> **Your assignment**
Repeat exactly the lines below that lie between the line with "Viewport: 1680px width, 1050px height." and the line with "Task: Uncheck the", counting both of those lines as part of the answer.

#### Exercise materials

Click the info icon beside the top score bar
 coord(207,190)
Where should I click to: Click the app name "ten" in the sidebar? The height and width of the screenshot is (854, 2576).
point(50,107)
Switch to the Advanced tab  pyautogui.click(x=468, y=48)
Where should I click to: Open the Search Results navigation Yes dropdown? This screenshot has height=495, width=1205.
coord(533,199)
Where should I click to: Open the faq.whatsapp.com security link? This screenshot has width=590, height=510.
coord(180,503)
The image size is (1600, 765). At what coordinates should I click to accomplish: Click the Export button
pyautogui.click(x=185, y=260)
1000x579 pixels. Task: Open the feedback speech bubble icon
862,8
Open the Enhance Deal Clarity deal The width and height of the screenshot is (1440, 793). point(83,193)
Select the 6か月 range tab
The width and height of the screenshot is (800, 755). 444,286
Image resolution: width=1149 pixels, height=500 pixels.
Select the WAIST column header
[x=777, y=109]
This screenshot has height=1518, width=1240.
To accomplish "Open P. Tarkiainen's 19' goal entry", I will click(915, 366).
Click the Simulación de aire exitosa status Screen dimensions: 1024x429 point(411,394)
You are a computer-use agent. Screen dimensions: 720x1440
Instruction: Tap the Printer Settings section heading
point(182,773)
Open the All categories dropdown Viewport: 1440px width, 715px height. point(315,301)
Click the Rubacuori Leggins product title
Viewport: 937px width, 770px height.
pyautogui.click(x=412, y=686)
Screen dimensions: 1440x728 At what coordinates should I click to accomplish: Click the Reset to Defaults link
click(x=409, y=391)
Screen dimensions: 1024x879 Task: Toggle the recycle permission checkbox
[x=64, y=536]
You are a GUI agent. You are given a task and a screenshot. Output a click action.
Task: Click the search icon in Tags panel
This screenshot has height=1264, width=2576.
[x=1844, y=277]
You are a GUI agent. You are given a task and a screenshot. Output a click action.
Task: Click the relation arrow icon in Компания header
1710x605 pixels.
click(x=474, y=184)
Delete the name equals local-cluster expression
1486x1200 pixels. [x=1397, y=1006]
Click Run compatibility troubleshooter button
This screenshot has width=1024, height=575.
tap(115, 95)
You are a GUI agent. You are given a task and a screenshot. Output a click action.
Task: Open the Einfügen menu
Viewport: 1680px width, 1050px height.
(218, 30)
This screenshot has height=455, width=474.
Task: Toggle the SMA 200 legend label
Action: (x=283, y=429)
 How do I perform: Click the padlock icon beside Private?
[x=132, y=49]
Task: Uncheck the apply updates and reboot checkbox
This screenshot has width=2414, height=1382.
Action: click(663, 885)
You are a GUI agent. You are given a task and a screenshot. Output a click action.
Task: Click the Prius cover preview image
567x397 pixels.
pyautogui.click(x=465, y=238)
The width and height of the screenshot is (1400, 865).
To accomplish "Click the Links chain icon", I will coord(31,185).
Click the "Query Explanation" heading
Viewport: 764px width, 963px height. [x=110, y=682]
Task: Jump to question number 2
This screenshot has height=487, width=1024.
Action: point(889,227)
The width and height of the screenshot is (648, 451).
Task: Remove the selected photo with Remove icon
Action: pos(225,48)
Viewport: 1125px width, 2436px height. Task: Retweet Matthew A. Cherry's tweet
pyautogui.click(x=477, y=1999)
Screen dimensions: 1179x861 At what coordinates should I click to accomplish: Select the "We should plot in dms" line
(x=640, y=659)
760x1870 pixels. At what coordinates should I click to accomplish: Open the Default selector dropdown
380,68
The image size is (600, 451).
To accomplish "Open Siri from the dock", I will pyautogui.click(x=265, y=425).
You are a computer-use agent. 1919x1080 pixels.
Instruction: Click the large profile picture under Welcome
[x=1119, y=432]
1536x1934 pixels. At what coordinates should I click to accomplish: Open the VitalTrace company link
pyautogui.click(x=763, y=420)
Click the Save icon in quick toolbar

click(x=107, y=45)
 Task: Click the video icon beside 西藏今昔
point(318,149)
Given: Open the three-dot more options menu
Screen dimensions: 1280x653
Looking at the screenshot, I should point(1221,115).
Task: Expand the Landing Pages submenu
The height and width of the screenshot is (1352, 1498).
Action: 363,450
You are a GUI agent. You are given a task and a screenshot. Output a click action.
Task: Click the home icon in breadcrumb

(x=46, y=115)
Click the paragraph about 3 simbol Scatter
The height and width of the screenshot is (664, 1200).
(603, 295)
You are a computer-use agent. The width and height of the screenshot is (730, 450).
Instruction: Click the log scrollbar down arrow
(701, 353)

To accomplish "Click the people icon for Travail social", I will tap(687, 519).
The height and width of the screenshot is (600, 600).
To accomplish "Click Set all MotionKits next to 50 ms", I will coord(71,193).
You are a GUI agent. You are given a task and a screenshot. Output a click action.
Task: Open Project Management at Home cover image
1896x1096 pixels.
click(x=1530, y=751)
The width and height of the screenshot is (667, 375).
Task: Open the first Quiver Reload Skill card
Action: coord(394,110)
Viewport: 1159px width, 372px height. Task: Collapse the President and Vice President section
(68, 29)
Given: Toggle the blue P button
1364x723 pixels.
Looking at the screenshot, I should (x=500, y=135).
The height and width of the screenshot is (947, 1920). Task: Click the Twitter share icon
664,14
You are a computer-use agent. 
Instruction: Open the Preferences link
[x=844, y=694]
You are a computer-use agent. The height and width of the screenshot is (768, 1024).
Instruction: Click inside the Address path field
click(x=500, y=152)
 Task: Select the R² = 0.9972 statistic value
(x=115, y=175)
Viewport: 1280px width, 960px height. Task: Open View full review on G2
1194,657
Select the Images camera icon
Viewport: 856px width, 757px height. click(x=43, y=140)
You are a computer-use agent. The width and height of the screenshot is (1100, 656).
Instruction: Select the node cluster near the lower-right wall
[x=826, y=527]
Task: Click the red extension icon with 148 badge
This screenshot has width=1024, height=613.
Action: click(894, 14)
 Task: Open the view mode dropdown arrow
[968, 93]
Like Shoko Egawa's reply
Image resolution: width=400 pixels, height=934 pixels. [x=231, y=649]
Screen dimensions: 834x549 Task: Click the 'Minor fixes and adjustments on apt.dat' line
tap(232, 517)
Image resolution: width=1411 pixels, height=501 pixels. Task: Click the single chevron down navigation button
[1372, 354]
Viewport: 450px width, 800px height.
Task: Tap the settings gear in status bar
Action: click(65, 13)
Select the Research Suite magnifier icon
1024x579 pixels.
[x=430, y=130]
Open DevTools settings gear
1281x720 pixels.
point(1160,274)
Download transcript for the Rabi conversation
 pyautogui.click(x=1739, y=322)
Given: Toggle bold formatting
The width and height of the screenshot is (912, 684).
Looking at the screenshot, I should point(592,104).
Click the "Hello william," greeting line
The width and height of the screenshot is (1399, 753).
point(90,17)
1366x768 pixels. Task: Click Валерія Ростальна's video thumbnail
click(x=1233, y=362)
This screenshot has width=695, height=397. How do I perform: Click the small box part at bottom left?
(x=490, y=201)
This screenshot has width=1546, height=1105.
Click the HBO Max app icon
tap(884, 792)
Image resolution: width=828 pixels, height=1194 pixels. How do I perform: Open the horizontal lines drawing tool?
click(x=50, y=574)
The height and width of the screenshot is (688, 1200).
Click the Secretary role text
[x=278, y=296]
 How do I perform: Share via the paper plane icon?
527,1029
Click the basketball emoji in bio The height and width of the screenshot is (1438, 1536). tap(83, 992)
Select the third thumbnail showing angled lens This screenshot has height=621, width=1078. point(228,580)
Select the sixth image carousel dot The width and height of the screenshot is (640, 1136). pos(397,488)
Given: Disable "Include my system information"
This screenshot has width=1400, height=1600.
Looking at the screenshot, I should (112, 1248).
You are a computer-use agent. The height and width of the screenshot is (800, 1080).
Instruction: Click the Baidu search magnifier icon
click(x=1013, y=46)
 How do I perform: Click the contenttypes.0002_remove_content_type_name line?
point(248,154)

########

> **Exercise result**
Viewport: 1680px width, 1050px height.
(218, 30)
This screenshot has height=455, width=474.
Task: Toggle the SMA 200 legend label
Action: (x=283, y=429)
 How do I perform: Click the padlock icon beside Private?
[x=132, y=49]
Task: Uncheck the apply updates and reboot checkbox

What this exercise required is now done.